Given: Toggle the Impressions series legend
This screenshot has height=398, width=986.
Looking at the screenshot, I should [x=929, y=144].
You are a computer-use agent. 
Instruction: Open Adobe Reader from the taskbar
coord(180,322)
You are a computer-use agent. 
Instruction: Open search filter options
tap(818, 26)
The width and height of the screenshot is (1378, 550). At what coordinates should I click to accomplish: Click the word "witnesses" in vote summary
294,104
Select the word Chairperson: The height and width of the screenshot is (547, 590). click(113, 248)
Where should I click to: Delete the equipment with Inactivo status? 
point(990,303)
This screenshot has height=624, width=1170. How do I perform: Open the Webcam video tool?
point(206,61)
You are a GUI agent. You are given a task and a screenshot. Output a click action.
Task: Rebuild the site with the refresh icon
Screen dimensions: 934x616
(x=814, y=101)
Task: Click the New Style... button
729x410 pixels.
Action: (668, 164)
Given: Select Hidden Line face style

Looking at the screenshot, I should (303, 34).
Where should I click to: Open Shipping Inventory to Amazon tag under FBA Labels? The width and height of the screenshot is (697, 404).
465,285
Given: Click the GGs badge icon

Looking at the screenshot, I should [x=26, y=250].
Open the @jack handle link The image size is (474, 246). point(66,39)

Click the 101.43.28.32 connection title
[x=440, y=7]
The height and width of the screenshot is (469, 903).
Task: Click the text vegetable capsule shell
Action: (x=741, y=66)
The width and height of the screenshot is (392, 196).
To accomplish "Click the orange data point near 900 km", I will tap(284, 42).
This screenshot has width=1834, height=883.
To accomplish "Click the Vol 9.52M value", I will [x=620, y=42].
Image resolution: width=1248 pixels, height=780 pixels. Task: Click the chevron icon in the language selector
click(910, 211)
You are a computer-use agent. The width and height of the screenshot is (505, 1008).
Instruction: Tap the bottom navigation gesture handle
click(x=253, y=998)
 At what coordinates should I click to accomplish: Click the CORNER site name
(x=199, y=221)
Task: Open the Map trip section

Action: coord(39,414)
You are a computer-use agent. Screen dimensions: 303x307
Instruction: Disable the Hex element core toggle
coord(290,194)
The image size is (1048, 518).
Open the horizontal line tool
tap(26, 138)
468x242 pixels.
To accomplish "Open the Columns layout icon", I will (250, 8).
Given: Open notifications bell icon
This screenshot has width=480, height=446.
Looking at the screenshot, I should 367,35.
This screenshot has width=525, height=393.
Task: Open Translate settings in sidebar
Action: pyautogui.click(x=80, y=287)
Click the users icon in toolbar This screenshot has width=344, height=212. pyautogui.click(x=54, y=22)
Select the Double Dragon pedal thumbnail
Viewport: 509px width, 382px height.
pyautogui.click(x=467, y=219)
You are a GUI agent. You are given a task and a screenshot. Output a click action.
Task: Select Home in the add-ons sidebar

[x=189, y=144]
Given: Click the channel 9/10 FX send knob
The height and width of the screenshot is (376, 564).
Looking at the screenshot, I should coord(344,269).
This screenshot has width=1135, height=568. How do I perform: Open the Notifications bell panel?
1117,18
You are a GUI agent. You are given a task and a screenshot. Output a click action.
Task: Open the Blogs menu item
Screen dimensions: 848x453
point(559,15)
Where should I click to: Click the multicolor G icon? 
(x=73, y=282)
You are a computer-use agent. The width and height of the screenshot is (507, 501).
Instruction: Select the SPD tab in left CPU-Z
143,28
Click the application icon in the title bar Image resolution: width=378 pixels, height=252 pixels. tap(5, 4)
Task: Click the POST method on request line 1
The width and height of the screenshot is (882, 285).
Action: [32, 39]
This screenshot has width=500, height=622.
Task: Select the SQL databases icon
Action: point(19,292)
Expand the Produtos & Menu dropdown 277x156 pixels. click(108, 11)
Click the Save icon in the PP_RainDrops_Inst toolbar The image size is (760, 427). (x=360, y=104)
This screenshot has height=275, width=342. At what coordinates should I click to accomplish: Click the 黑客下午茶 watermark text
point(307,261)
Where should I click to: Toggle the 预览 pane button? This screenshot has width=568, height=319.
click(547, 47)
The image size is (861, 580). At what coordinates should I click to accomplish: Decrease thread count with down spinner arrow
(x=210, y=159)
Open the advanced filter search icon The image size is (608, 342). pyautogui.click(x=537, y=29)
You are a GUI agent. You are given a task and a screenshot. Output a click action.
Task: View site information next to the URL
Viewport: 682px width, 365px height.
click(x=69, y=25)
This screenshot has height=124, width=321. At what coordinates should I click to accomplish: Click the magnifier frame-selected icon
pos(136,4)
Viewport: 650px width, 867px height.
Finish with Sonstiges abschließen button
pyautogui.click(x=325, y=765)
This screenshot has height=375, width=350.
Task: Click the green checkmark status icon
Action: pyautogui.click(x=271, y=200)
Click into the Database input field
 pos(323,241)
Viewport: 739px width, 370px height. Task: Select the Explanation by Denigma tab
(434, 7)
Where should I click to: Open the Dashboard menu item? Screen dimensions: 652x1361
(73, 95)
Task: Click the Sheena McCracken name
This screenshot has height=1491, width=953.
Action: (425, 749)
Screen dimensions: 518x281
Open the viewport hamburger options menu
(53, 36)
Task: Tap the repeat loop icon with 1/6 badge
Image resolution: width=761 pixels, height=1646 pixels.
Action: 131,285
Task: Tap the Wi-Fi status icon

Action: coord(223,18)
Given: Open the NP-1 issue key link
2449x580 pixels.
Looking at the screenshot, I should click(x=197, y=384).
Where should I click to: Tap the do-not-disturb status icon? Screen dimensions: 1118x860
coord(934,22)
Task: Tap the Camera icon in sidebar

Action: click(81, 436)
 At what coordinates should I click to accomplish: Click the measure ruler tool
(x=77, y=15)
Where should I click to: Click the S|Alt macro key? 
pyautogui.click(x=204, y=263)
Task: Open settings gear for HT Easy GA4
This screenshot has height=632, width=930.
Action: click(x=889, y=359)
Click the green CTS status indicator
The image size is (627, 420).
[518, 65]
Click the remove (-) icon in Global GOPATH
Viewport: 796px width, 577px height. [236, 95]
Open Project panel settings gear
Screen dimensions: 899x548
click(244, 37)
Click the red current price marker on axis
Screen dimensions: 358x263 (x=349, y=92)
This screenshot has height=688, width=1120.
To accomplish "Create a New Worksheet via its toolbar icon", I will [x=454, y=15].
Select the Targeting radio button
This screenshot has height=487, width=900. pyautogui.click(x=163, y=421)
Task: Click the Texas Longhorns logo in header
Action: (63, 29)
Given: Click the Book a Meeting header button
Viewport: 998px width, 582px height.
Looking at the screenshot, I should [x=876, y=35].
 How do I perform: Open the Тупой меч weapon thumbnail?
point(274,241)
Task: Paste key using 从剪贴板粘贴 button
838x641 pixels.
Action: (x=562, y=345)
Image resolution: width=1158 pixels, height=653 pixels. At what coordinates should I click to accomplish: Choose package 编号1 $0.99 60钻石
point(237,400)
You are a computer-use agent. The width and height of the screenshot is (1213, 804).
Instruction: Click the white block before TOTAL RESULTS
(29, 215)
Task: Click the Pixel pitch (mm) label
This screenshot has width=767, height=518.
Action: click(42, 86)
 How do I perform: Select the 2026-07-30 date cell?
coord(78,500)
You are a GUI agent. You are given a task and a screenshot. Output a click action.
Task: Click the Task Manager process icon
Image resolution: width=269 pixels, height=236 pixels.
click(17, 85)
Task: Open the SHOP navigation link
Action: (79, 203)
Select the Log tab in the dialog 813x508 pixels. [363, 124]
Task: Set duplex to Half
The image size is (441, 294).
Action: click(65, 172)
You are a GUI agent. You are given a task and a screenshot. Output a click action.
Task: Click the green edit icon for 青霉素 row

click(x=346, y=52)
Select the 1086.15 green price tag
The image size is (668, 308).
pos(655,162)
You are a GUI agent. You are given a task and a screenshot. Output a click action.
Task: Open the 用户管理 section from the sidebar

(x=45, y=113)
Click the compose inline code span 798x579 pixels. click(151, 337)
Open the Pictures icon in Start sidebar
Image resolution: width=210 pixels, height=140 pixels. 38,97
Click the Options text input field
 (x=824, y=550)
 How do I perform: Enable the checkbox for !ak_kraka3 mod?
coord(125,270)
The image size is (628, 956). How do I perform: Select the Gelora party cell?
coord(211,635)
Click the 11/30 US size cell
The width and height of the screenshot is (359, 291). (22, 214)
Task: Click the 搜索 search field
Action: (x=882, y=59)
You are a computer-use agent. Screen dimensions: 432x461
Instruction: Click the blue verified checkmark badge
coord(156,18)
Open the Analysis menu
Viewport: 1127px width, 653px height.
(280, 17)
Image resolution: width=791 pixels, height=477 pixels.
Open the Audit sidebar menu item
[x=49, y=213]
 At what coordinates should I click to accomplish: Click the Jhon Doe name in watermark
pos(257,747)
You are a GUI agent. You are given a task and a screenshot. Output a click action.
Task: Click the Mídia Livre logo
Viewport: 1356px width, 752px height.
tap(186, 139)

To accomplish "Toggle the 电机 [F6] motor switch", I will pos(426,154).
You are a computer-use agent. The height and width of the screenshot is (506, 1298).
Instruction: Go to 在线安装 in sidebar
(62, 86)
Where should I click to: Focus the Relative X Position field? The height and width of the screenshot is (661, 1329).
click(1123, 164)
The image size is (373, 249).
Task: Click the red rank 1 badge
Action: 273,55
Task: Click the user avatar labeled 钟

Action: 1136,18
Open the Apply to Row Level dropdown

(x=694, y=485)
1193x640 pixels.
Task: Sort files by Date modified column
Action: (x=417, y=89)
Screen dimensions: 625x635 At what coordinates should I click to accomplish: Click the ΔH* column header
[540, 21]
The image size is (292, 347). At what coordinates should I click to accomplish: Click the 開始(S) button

★ ★ ★ ★

▸ Action item
Output the records above exactly, from their first line through the line that contains "Open the @jack", and add nothing.

▸ Output below
Given: Toggle the Impressions series legend
This screenshot has height=398, width=986.
Looking at the screenshot, I should [x=929, y=144].
You are a computer-use agent. 
Instruction: Open Adobe Reader from the taskbar
coord(180,322)
You are a computer-use agent. 
Instruction: Open search filter options
tap(818, 26)
The width and height of the screenshot is (1378, 550). At what coordinates should I click to accomplish: Click the word "witnesses" in vote summary
294,104
Select the word Chairperson: The height and width of the screenshot is (547, 590). click(113, 248)
Where should I click to: Delete the equipment with Inactivo status? 
point(990,303)
This screenshot has height=624, width=1170. How do I perform: Open the Webcam video tool?
point(206,61)
You are a GUI agent. You are given a task and a screenshot. Output a click action.
Task: Rebuild the site with the refresh icon
Screen dimensions: 934x616
(x=814, y=101)
Task: Click the New Style... button
729x410 pixels.
Action: (668, 164)
Given: Select Hidden Line face style

Looking at the screenshot, I should (303, 34).
Where should I click to: Open Shipping Inventory to Amazon tag under FBA Labels? The width and height of the screenshot is (697, 404).
465,285
Given: Click the GGs badge icon

Looking at the screenshot, I should [x=26, y=250].
Open the @jack handle link The image size is (474, 246). point(66,39)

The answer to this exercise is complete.